Seventeen ancient poems, translated from Greek and Latin by Thomas McEvilley
SEVENTEEN ANCIENT POEMS
Translated from Greek and Latin by Thomas McEvilley
Meleager of Gadara
Raising the Alarm
Meleager Commiserates with His Soul
Meleager Addresses His Servant Dorkas
Meleager Speaks to a Honey Bee
Instructions for Meleager’s Burial
Meleager Reproaches the Dawn
Meleager Reproaches the Dawn Again
An Address to the Bedside Lamp
Meleager Writes a Poem for the Police
Philodemus Reforms Again
Anacreon Speaks to the Ladies
Strategy for Living
Of these seventeen poems sixteen are in ancient Greek and were found in the collection called the Greek Anthology. Twelve of these sixteen were brief elegies of the type later called epigrams. Ten of these twelve are by Meleager of Gadara, who was Syrian by birth but Greek by education. His collection called the Garland (about 90 BC) established the style and spirit of the earliest anthologies of poems. The other two “epigrams” are by Philodemus, also of Gadara, who was an Epicurean philosopher of the circle of Calpurnius Piso in Herculaneum. The four selections from the Anacreontea are metrically different but also from the Greek Anthology. The seventeenth is the one Latin Poem, by Horace. All seventeen, with the possible exception of the undated Anacreontea, are from the first century BC. All are untitled in the original.
Help! He is gone. That wild boy, Love, has escaped!
Just now, as day was breaking, he flew from his bed and was gone.
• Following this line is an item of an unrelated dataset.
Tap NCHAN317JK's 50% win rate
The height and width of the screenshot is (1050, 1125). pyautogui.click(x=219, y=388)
Description? Sweetly tearful, talks forever, swift, irreverent,
Slyly laughing, wings on his back, and carries a quiver.
His last name? I don’t know, for his father and mother,
Whoever they are, in earth or heaven, won’t admit it.
Everyone hates him, you see. Take care, take care,
Or even now he’ll be weaving new snares for your heart.
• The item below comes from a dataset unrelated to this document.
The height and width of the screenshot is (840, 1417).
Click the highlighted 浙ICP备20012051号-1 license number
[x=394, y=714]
But hush—look there, turn slowly. You don’t deceive me, boy,
Drawing your bow so softly where you hide in Zenophile’s eyes.
Didn’t I tell you, oh soul, “Look out, you’ll be caught,
You silly thing, if you flutter so near her net?”
Didn’t I warn you?
And now the trap is sprung.
Why struggle in vain?
Love has tied your little wings,
Sprinkled you with cheap perfume, set you fainting in the fire
And given you, in your thirst, hot tears to drink.
That’s the message, Dorkas, and when you’ve told it to her
Then tell it to her again, and then again, now hurry.
But wait a minute; hold on there; slowly, my Dorkas, slowly.
Why are you rushing off before you’ve heard all your instructions?
Say also that I—but no. It’s more manly to be silent.
Don’t tell her a goddamn thing. Say only that I--. Tell it all!
All of it Dorkas, all of it! But, Dorkas, why did I send you,
When, look, I have followed after you, all the way to her door?
Do you leave the flowers of spring,
The lilies and the rest,
And plant your little sting
In Heliodora’s breast
To show that in love’s wound,
So deep and terrible,
A sweetness may be found
That makes life bearable?
Oh, please, your news is wasted,
I knew it long ago.
Do you think I have not tasted
Where you, drunkard, linger so?
If anything happens to me,
Kleoboulos my friend,
(For I am not safe—
I lie like a curling vine
Flung in the fire of girls)
before you send
My ashes under earth
pour in strong wine,
Then on the drunken urn write,
Love sends this gift to death”—
And bury me and go.
Dawn hateful to lovers, why do you rise so quickly
Beside my bed when I lie with delicious Demo?
Can’t you turn round, run back and be night again,
And stop that sweet smiling that pours out poison light?
Once before you did that, when Zeus was enjoying Alcmena.
Oh, learned at running backward! You can’t say you don’t know how. . .
Dawn hateful to lovers, why do you roll so slowly
Around the sad world when under another man’s blanket
Demo lies and sheds her god-like heat?
When it was my turn to hold her slender body in my arms
You couldn’t wait to hurl your disgusting light in my eyes.
Oh Night, and you, kind lamp beside his bed,
No one else was near so you
Were witness to our vows,
He that he’d love me,
I, that I’d never leave him,
Oh, you remember.
But now he says that vows flow away on the river,
Stay no longer than stay the breaking waves.
And you, oh lamp,
Now you see him lying
In someone else’s embrace.
I pray you, Eros, in the name of my muse I pray you,
Oh let me sleep and forget for a while this lust for Heliodora.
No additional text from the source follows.